Waterfall is a kind of methodology that lays great emphasis on rigorous planning (functional requirements, deliverables, features, deadlines, costs, and so on) and modeling before implementing. So it makes sense that it’s not ideal for clients that are not completely sure what they expect from you. Also, they are not suitable for big and complicated projects that demand a great deal of customer involvement before being released.
In general, as Suzanna Haworth explains, the Waterfall approach is suitable for:
- Projects where you’re working with other organizations or remote workers (because everything is clear-cut and there is no room for confusion)
- Projects with a fixed scope, time, and budget
- Smaller, well-defined, and simpler projects
- Projects with an absent client.
Since a Waterfall approach is dependent on clearly defined processes and tasks, it’s a good idea to take advantage of visual timelines that could show the tasks and processes in their assigned periods. A Gantt chart maker software contains all these features you need for this.
What is an Agile approach suitable for?
Agile is essentially the approach that delivers the product incrementally and iteratively. If you deliver your product only in increments (or batches) but not in iterations (that is repeating the process of planning expectations and requirements for each increment), you’re still following a linear approach. An Agile approach should repeat the whole process for each increment, thus making sure that every adjustment or change is accounted for in the next increment. That is how each increment looks like in an Agile approach.
It’s also important to note that, customer has an important role in an Agile methodology. Their feedback is essential for planning each iteration. So, an Agile approach is not ideal for clients who prefer to stay out of the development process and only give feedback once the product is complete.

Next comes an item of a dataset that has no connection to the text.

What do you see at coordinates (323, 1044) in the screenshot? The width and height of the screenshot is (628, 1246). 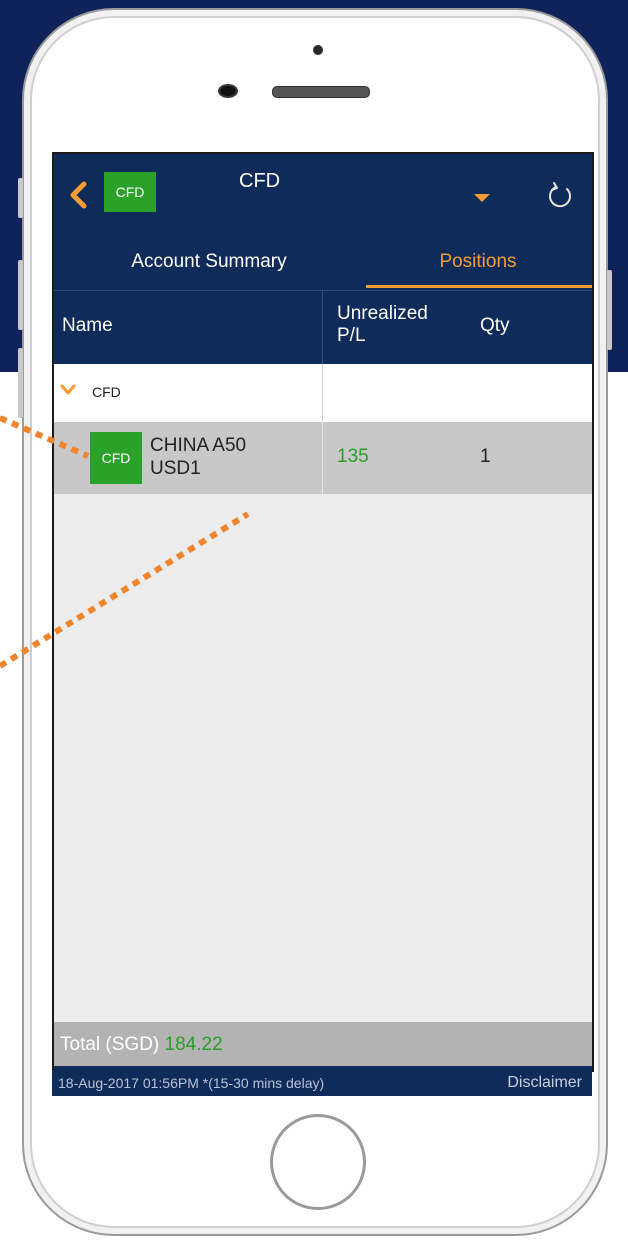 I see `total-bar: Total (SGD) 184.22` at bounding box center [323, 1044].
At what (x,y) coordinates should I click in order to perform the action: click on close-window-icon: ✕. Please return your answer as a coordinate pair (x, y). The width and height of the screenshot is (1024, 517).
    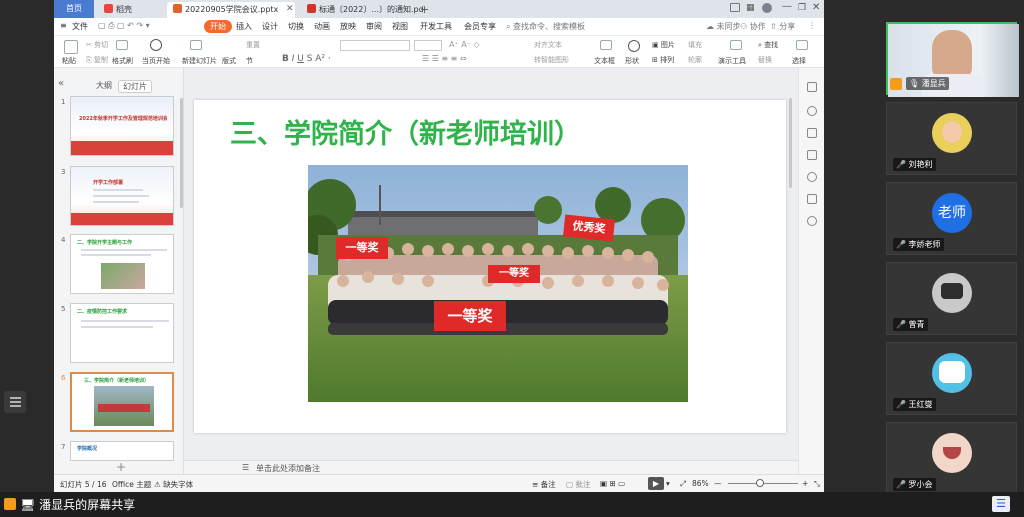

Generally, as Suzanna Haworth explains, an Agile approach is suitable for:
- Projects where your organization is responsible for the whole process
- Projects with scope for changing requirements
- Larger, undefined, complex projects
- Projects with an involved client
Finally: the case for a hybrid approach
When it comes to choosing a project management approach to apply, what’s important is how it helps you deliver a valuable product and satisfy your clients. That’s the only criterion you need for choosing a methodology. Because in reality, sticking to each and every detailed principle in a methodology might not even be possible.
You need to consider various factors and use a methodology that works best in your situation. How does your client like to be involved in the process? Does your client expect detailed projections on deadlines, budget, features, etc., before the project begins? How does your team interact with each other? Are you working with a remote team from different time zones, or do you have an in-house team? And many more questions that need to be answered before you decide on a project management approach.
In some cases (we would even say in most cases), you might need to choose a hybrid approach rather than stick with a one-size-fits-all methodology. For example, you might need to define some requirements before the project begins to align your goals with your clients while leaving detailed planning to different iterations. Or you might need to deliver the product incrementally and iteratively, but your client might prefer to review the increment results in the form of reports and documents rather than involve actively in each phase. You can provide them with the reports while making sure they attend the core review and planning meetings with your development team. It also helps to engage them in the workflow by allowing them to collaborate on the documents and reports you share with them. Flippingbook’s teamwork features make it easy to do so.
Your choice of methodology depends a great deal on your client preferences, the product requirements, and your own development team’s capabilities. After reading the article, you can match your project needs to the principles and functions of each project management methodology, and decide which of them works better for your requirements, or use a hybrid approach to mix the suitable principles of each approach for your project.